Years later, when Wilson visited Dove Valley, that led to a deja vu moment.

"He was sitting there in the locker room and I went up and talked to him and whatever and he was like, ‘Have I seen you before somewhere?’ He was like, ‘Yeah. I think I’ve seen you. Good to see you man. I’ve seen you before somewhere. Where did I know you?’ And I was like, ‘Well actually you coached me in the Manning Passing Academy,'" Wilson recalled. "So I love him to death."

Their styles are different, but one similarity is in their rookie performance -- not so much the numbers, but the presence each brought. Their NFL arrivals, 14 years apart, immediately turned what was a team weakness into a massive strength.

What is fascinating about Wilson's development is how ready he was to contribute immediately. Although he improved in his second year, it wasn't a quantum leap, because where can you go from such a highly efficient (quarterback rating: 100.0) first year.

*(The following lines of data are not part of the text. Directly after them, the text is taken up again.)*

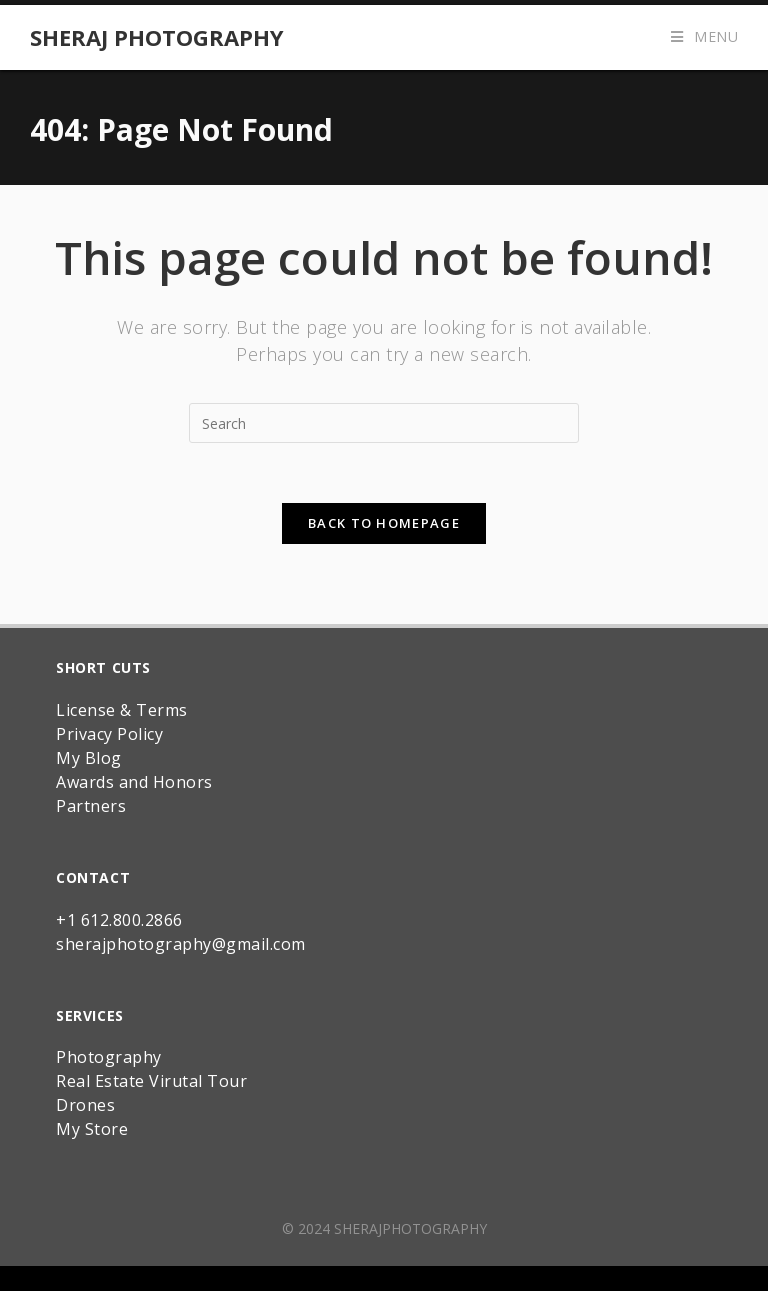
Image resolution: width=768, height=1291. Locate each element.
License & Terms (122, 710)
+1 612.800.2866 (119, 920)
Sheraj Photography (157, 37)
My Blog (89, 758)
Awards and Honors (134, 782)
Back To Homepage (384, 523)
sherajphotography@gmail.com (181, 944)
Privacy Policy (109, 734)
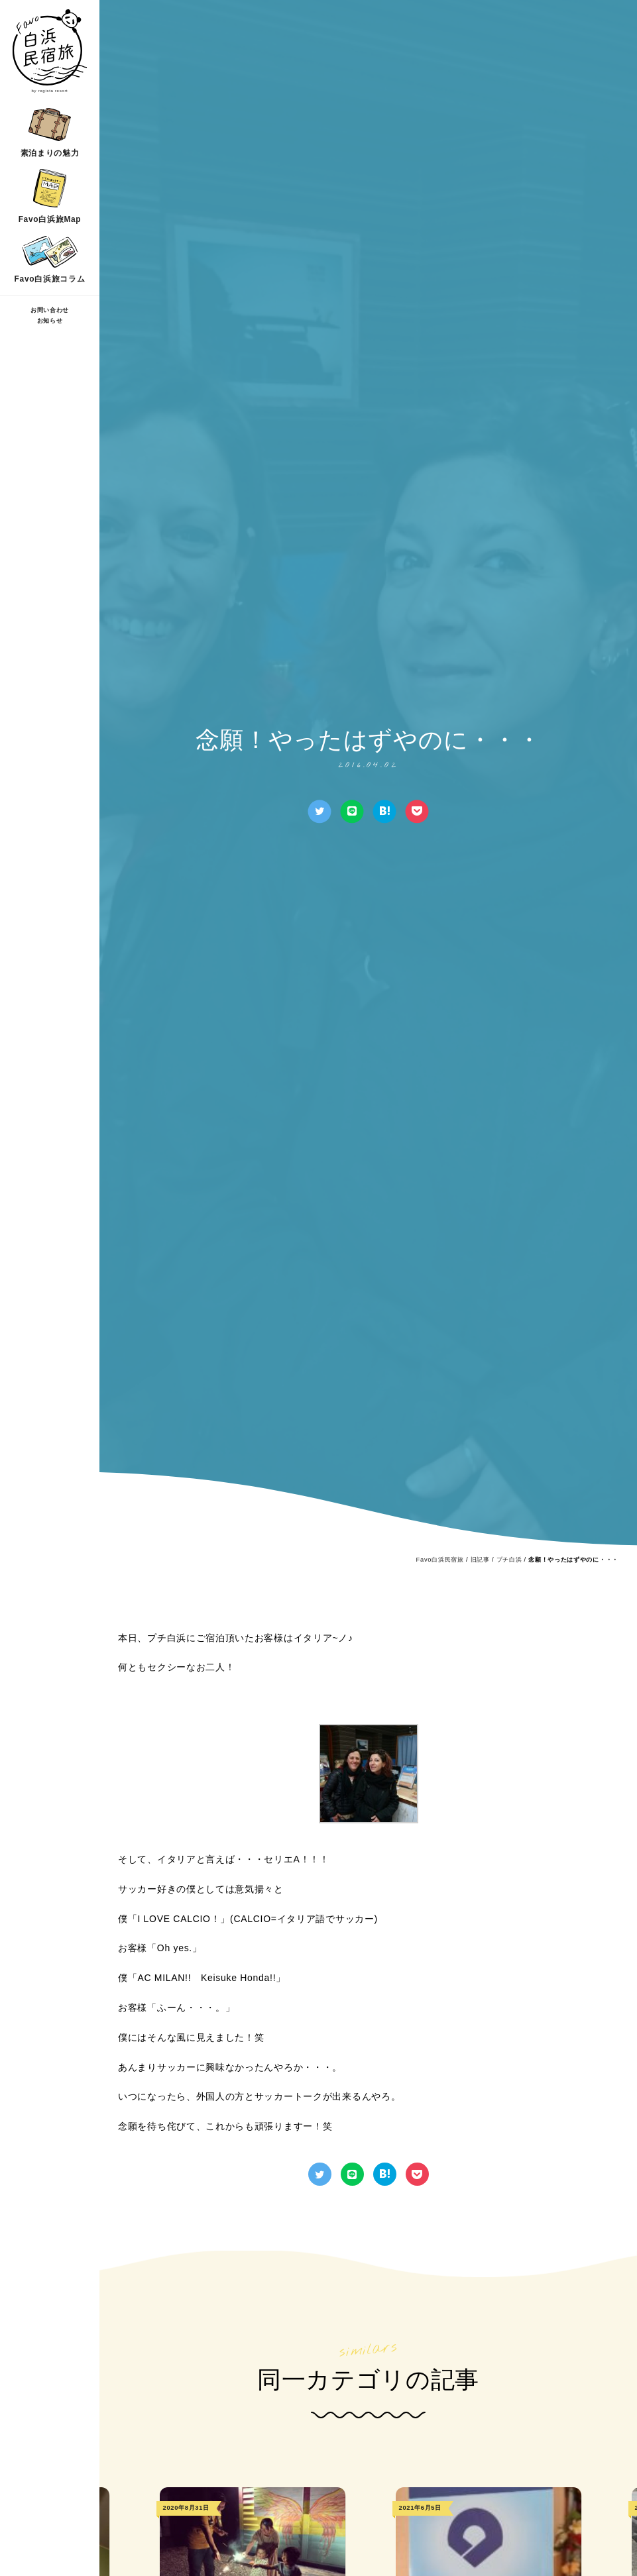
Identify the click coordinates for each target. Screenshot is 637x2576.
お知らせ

This season, his completion percentage was slightly down (by one percent), but his interception rate dropped (from one every 40.3 passes to one every 46.2). His average per attempt increased by 0.32 yards. His quarterback rating rose from 100.0 to 101.2. His run rate, first-down percentage on carries and average per carry were nearly identical.

Through two years, no moment has seemed too big for him. But in spite of the numbers, the Seahawks keep his relative lack of experience in mind.

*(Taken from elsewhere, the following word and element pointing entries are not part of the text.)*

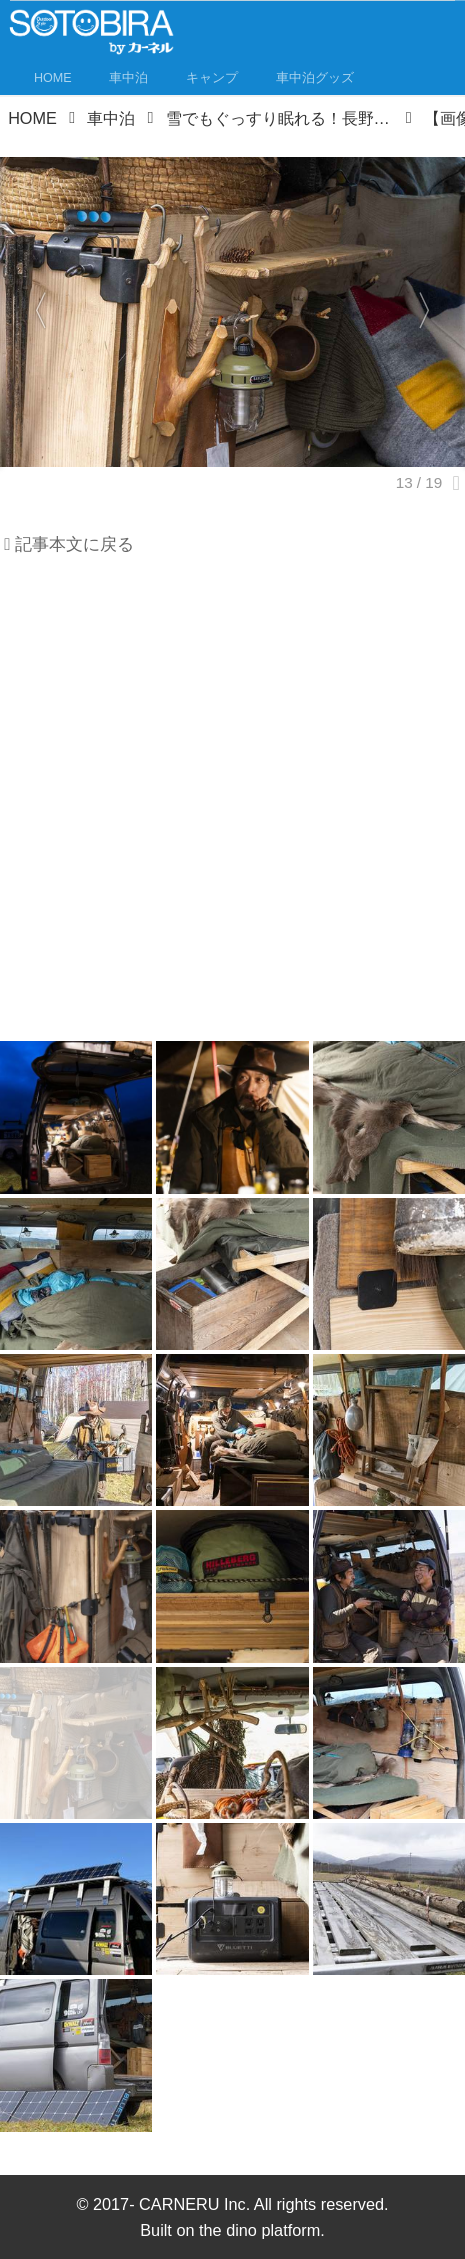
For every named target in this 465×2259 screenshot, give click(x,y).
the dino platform (259, 2230)
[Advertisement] (232, 805)
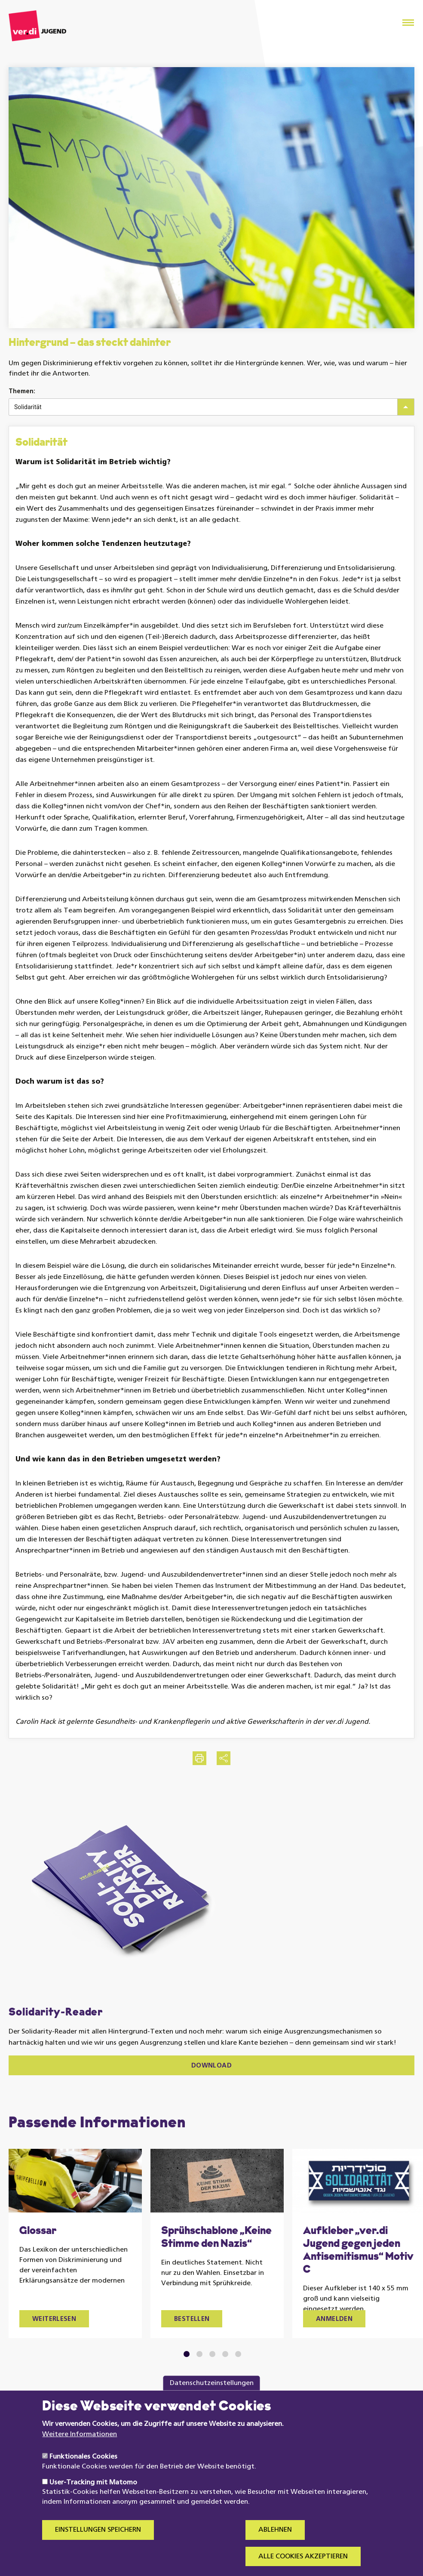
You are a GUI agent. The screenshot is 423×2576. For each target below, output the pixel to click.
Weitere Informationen (79, 2452)
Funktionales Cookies (83, 2474)
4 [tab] (225, 2354)
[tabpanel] (75, 2243)
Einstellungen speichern (98, 2547)
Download (211, 2066)
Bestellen (191, 2319)
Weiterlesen (54, 2319)
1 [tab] (187, 2354)
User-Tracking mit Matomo (93, 2500)
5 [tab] (238, 2354)
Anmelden (334, 2319)
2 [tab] (200, 2354)
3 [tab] (213, 2354)
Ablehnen (275, 2547)
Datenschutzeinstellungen (212, 2400)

"We’re working with a second-year player, and a second-year quarterback. You have to keep that in mind. He’s fabulous, he’s fabulous in everything that we’ve asked him to do, he does a great job of managing all of the situations, and he’s come up big in just about every one of those for us," said Seahawks Offensive Coordinator Darrel Bevell.

"We don’t want to push the limit and push it over and ask him to do too much and have that show up in his play or anything. We haven’t done that, I don’t know if you could do that to him because he is so well prepared and he puts so much pressure on himself to do the right things all of the time, but he’s showed up big in all of the situations for us.”

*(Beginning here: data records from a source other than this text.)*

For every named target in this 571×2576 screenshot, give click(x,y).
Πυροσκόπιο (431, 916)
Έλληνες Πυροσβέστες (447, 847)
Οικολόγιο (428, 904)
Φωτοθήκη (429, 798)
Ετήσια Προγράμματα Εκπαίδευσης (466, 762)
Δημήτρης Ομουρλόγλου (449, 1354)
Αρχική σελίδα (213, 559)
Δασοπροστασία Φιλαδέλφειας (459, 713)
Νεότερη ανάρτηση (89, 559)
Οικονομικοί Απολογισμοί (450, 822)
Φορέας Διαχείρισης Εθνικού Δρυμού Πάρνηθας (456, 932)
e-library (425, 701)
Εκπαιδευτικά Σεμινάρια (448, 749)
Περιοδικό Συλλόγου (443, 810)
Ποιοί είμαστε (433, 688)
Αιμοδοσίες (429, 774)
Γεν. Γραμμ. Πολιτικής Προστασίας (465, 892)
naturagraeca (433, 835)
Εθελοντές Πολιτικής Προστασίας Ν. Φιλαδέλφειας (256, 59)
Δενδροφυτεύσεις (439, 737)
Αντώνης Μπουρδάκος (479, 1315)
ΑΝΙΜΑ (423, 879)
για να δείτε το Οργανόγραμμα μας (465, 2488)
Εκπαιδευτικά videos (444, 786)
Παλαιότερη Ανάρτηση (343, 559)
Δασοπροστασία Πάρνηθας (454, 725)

Not to say that people didn't see it coming. As I witnessed Wilson's performance against the Broncos' backup defense during a preseason game on Aug. 18, 2012, I tweeted this:

This notion may have seemed ridiculous based on half of a preseason game, but I had my reasons, and they went beyond that night.

I'd watched him closely at North Carolina State and Wisconsin. I saw first-hand how he adapted to throwing behind Wisconsin's massive offensive line. I loved his delivery: quick, compact when it needed to be, with passes that exploded out of his hand. He was mobile enough to make plays on the run, but preferred to throw. (And there was probably a bit of short man's bias; I have to wear thick-soled Timberlands to approach 5-foot-6.)

I knew that he'd shown up at Wisconsin as a post-graduate transfer in the summer of 2011, limited to one season there. And in that short span, Wilson so impressed teammates and coaches that he was named captain within a month of his first Badgers practice.

"Just as soon as he got there, he was walking around with note cards, with plays on them," said running back Montee Ball, a teammate of Wilson's at Wisconsin in 2011. "I was like, 'OK, this guy's really serious,' and based on his history, what we'd heard about him and the first couple of practices, we were like, 'OK, we need to follow this guy.'"

Some guys just have "it." They have a preternatural ability to adapt on the field, they are impeccable leaders, they pride themselves on taking steps well beyond the norm. Peyton Manning is one of those guys. So is Wilson. That's why they're here.

Of course, there's one step left to take, and no guarantee that he and the Seahawks ever get over the hump. Dan Marino will be the first to tell you that the early-career chance might be the only one you ever receive.

But the Seahawks' collection of young talent, keen eye in roster-building assures that the Seahawks will remain a Super Bowl contender for the foreseeable future. This game will help define Wilson's career, but it's unlikely to be his only turn on the sport's grandest stage.